* START Dataset *
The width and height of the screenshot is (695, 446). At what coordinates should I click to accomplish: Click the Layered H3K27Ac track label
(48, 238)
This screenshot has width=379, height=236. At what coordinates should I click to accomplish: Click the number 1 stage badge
* END Dataset *
* START Dataset *
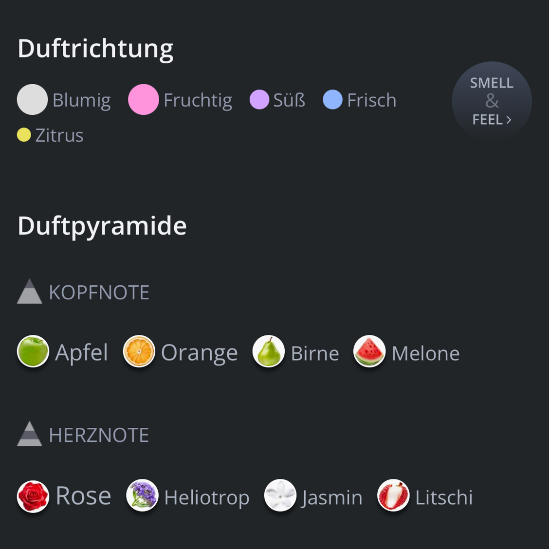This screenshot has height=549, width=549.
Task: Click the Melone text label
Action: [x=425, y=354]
* END Dataset *
* START Dataset *
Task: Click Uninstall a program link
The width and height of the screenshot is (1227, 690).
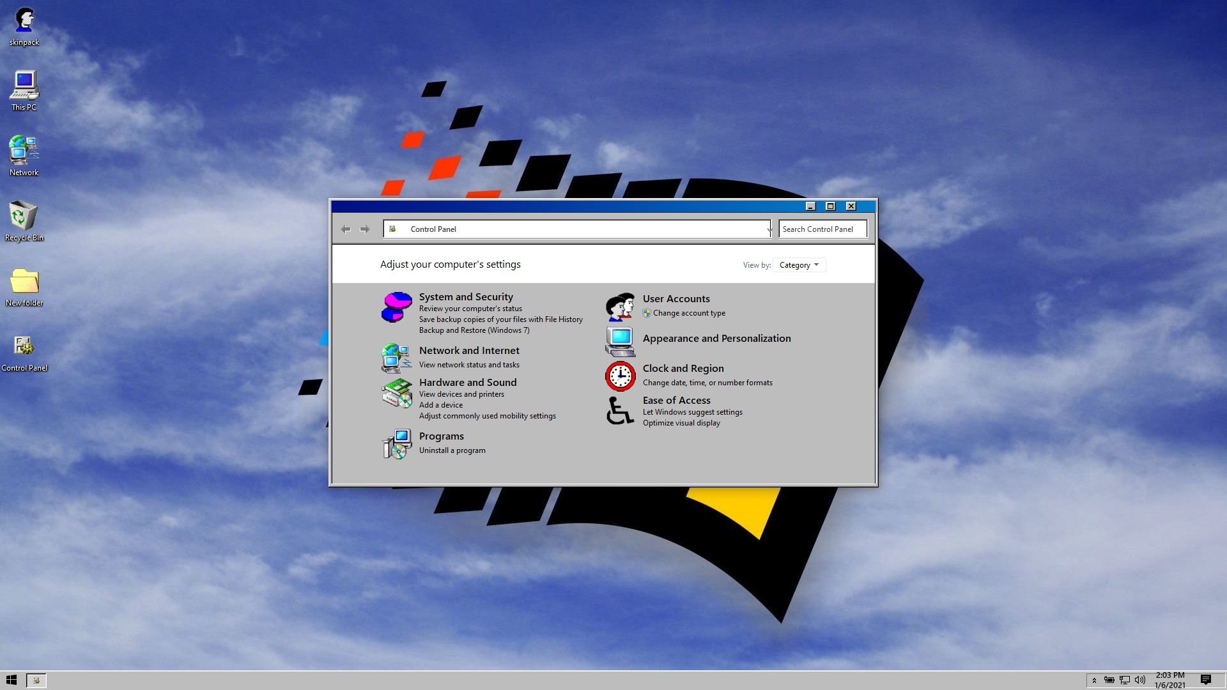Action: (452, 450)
* END Dataset *
Stated exercise: Copy the material word for word, starting at the line that contains "The width and height of the screenshot is (695, 446)." and ending at the line that contains "This screenshot has width=379, height=236.". Include both of those lines.

Solution:
The width and height of the screenshot is (695, 446). At what coordinates should I click to accomplish: Click the Layered H3K27Ac track label
(48, 238)
This screenshot has width=379, height=236. At what coordinates should I click to accomplish: Click the number 1 stage badge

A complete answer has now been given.